Datu Kasan adalah seorang pemimpin di daerah Tabalong yang hidup pada jaman dahulu. Mulai Tanjung Tengah sampai kampung Bantang Salang pada waktu itu masih dikuasai oleh orang Dusun. Ketika itu agama Islam sudah masuk ke daerah Tabalong, dan Datu Kasan serta Patih Bantar kakak dari Datu Kasan melihat keadaan yang tidak menguntungkan itu, lalu ia berusaha untuk membuat perbatasan antara daerahnya dengan daerah orang-orang Dusun. Untuk itu diadakan perjanjian dengan tokoh orang Dusun guna menetapkan perbatasan. Masing-masing harus mulai berjalan pada subuh hari, dan di mana bertemu maka di situlah perbatasan antara orang Dusun dengan pihak Patih Bantar. Waktu itu Patih Bantar diam di Pulau Kadap. Untuk memberi kabar kepada adiknya di Candi
Alang beliau segera saja melompati Kali Tabalong. Sampai di rumah Datu Kasan, lalu berpesan. "Adikku, aku akan membuat perbatasan antara daerah kita dengan orang Dusun. Oleh karena itu jagalah kampung kita ini baik-baik. Barangkali mereka akan melanggar perjanjian, melanggar perbatasan yang ditetapkan bersama. Kalau hal ini terjadi maka kita harus berperang dengan mereka." Sesudah berkata demikian

Patih Bantar berangkat dari Tanjung. Sedangkan orangorang Dusun dari Ampah mulai pergi tengah malam. Setelah berhari-hari dalam perjalanan akhirnya mereka bertemu di sebelah kampung Kambitin. Lalu Patih Bantar meletakkan Kayu Pahit dua batang sebagai batas daerah. "Nah, ini daerahku.
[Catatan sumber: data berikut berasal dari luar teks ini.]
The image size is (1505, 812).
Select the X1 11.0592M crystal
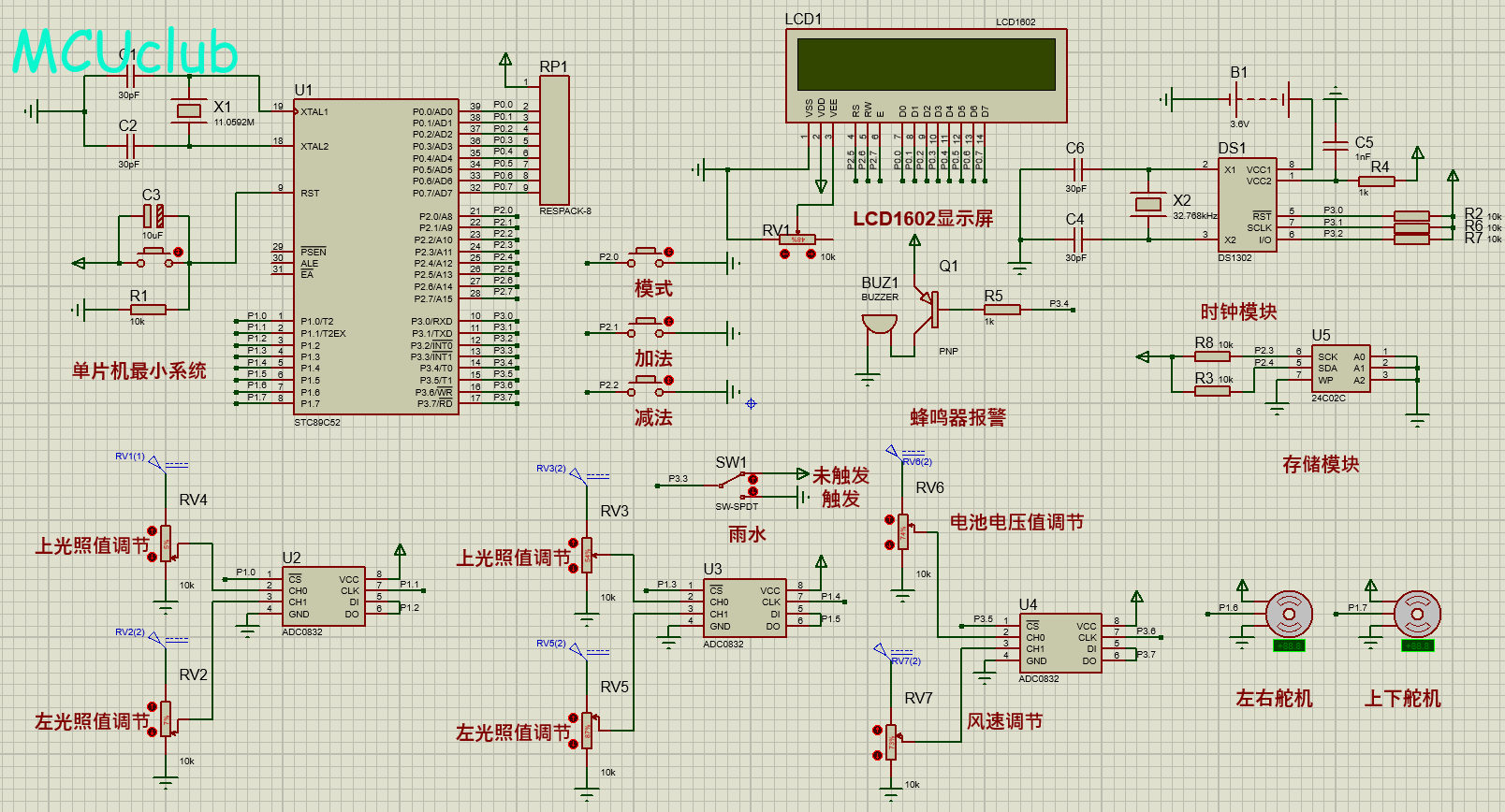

Di sini batas kita sepanjang masa," ujar Patih Bantar. "Apabila pihakmu melanggar perbatasan ini kita akan berperang." Padahal asalnya antara Patih Bantar dan orang Dusun itu masih bersepupu. Tetapi orang-orang Dusun tidak mau memeluk agama Islam. Itulah sebabnya hubungan kedua sepupu tersebut renggang. Lama-kelamaan perbatasan yang dibuat bersama dilanggar oleh orang-orang Dusun. Maka sesuai dengan perjanjian apabila perbatasan dilanggar akibatnya peperangan akan pecah. Maka sejak saat itu peperangan pun terjadilah. Dalam peperangan itu orang Dusun terdesak sampai ke pedalaman.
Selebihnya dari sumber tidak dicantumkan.